Discussion in 'Coop & Run - Design, Construction, & Maintenance' started by palochknldy, Oct 29, 2010.

  1. palochknldy

    palochknldy Chirping

    Jun 7, 2010
    Palo, Iowa
    I was wondering what everyone uses to stop drafts in the pop door opening when it gets cold out? We are thinking of hanging some type of curtain so it's flexible enough for the chickens to walk through but yet stop the drafts from coming in. The only problem is that fabric will freeze and I'm afraid that plastic car was stuff will be too heavy for the chickens to pass through. Any ideas? Thanks!

  2. patandchickens

    patandchickens Flock Mistress

    Apr 20, 2007
    Ontario, Canada
    To keep strong winds from blowing through the popdoor, there are sort of two general approaches to choose from. (Plus, obviously, having the popdoor located on the S or E side of the coop where it is not *exposed to* as much strong wind)

    One is to create a solid vestibule or windbreak type structure just outside it.

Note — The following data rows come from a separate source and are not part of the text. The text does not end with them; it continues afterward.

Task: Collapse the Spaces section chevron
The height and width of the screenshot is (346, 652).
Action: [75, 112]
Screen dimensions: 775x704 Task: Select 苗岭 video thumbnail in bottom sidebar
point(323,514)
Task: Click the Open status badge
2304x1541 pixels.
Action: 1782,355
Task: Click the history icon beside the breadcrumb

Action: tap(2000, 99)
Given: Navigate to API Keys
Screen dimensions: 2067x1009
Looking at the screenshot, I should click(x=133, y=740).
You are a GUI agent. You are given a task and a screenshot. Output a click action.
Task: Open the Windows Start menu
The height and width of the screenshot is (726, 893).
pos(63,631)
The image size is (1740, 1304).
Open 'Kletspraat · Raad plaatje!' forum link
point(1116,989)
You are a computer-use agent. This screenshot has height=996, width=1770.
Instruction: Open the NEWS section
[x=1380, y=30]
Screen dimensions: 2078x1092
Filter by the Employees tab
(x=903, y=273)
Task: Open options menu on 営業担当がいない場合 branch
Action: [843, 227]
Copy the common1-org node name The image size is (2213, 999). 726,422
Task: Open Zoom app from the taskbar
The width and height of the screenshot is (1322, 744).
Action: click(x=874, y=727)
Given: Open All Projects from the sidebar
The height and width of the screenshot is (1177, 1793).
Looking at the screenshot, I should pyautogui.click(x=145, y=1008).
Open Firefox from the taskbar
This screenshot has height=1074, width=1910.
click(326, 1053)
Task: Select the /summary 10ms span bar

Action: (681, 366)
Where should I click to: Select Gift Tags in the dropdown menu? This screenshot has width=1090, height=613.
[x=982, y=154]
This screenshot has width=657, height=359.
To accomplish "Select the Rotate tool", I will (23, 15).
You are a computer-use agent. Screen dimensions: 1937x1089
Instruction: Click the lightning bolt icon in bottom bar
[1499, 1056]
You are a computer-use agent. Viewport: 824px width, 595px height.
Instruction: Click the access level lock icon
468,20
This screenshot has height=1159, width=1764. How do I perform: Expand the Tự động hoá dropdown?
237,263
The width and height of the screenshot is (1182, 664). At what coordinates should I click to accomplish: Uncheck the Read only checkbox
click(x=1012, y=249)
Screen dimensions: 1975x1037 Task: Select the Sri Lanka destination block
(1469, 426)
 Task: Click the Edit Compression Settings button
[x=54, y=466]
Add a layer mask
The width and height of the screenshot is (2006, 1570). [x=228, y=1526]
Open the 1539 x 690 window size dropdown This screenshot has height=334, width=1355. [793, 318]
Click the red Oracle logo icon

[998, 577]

The best layout depends on your particular situation, and whether you have to protect vs wind from ALL directions or just one; but basically you can just use hay or strawbales (well staked down/together, so they cannot fall over and squish chcikens) or plywood on t-posts, and make something that keeps wind from blowing straight in the door while still allowing chickens to go by.

    The other approach is, as you say, a curtained door. I have to say that IME (it is VERY windy here) there is a real limit to how much good that does, since any material light enough for a chicken to push aside will also just blow in strong winds; but it definitely does *help* reduce the speed at which air enters. Some people do use burlap or canvas, I do not know what their experience is with it freezing stiff but in a cold climate I can see where that'd be a concern although the chickens might well be able to use it anyway. Personally, I use very thick heavy translucent plastic (shelf liner from Walmart, actually [​IMG]) cut in strips maybe 6-8" wide and stapled over the door so that adjacent strips overlap by maybe 3-4" I think. The strip-curtain design makes it easier for chickens to go thru (and easier to train them to it, since you can either put up just 1 strip at a time over the course of days or weeks, or pin some of the strips up at first til the hens clue in), and the overlapping strips makes it more windproof.

    Good luck, have fun,

  3. Judy

    Judy Crowing Premium Member

    Feb 5, 2009
    South Georgia
    Most coops need the exchange of fresh air during the day, even in winter. The question is whether there is a draft on them when on the roost when it is closed at night. If there is, and it is coming from the pop door, you might want to use a little weatherstripping along the top and sides of it.

    For good night ventilation, there needs to be a vent at the top and the bottom, so air will come in at the cooler bottom, pick up the moisture and ammonia and such, and go out the top.